"Demo gegen rechts“ am 27.01.2024
Bericht eines Teilnehmenden - Kommentar folgt

Gastbeitrag: Berthold Kliewer

Am Samstag, 27.01.2024, fand in Kaiserslautern die von ca. 60 Organisationen und Vereinen mitgetragene „Nie wieder ist jetzt, gemeinsam gegen den Rechtsruck - Für Solidarität, Vielfalt & Demokratie - Kundgebung und Demonstration“ statt. Die von den Medien im Vorfeld massiv beworbene Veranstaltung begann um 11 Uhr vor der Stiftskirche. Bereits gegen 10:30 Uhr strömten die Menschen aus allen Richtungen dem Treffpunkt zu. Von hier aus machte sich die Menge auf den Weg über die Spittelstraße/Fischerstraße in Richtung Messeplatz, wo die Kundgebung stattfand. Begleitet durch ein beachtliches Polizeiaufgebot wurden die Demonstranten von einer lautstarken Gruppe, die wohl der Partei „die Linke“ und der Antifa zugeordnet werden muss. Mit rufen wie „Ganz Lautern hasst die AfD!“ oder „AfD, was ist denn dat, wir haben Euch zum Kotzen satt!“, die über Megaphon und im Sprechchor permanent wiederholt wurden, bewegte sich der Marsch, bestehend aus Menschen aller Altersgruppen vom Kind bis zu den „Omas gegen rechts“ diszipliniert Richtung Messeplatz. Die unterschiedlichsten Plakate und Schilder wurden hochgehalten, darunter: „Menschenrechte statt Rechte Menschen!“, „EKELHAFD“, „Gemeinsam gegen rechts“, „Nie wieder ist jetzt“ „Hass ist keine Meinung“ „Die Welt ist bunt, nur Scheiße ist braun“ „Menschenrechte sind grenzenlos“ „Nazis töten (diePartei)“.

= = =

§ Aufgabe: Übersetze bitte den Satz „Die von den Medien im Vorfeld massiv beworbene Veranstaltung begann um 11 Uhr vor der Stiftskirche.“ aus dem Bericht über die Demonstration in Kaiserslautern ins Englische.

§ Übungsdaten:

= = =

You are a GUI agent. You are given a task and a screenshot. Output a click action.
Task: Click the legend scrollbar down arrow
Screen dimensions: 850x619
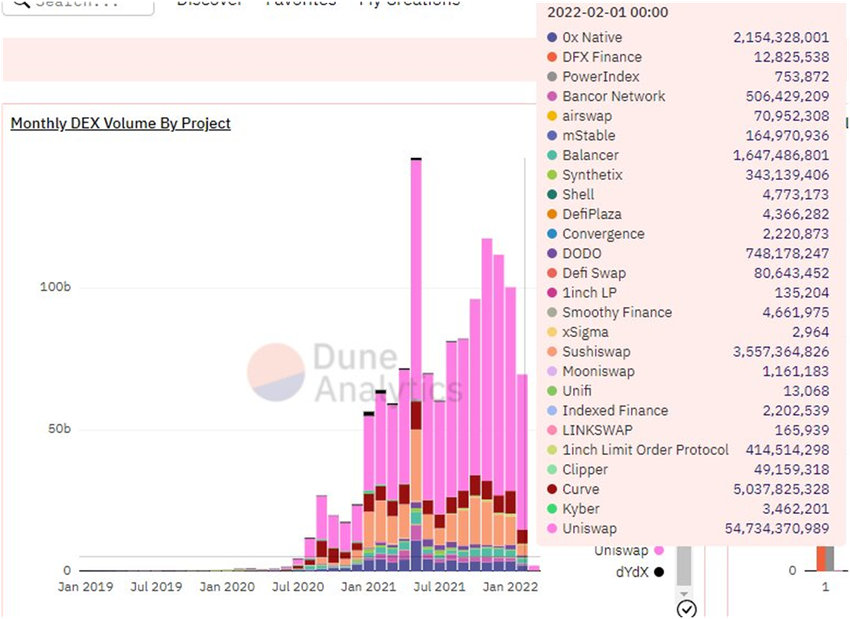684,594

= = =

§ Antwortbereich: The event, which had been heavily promoted by the media beforehand, began at 11 a.m. in front of the Stiftskirche.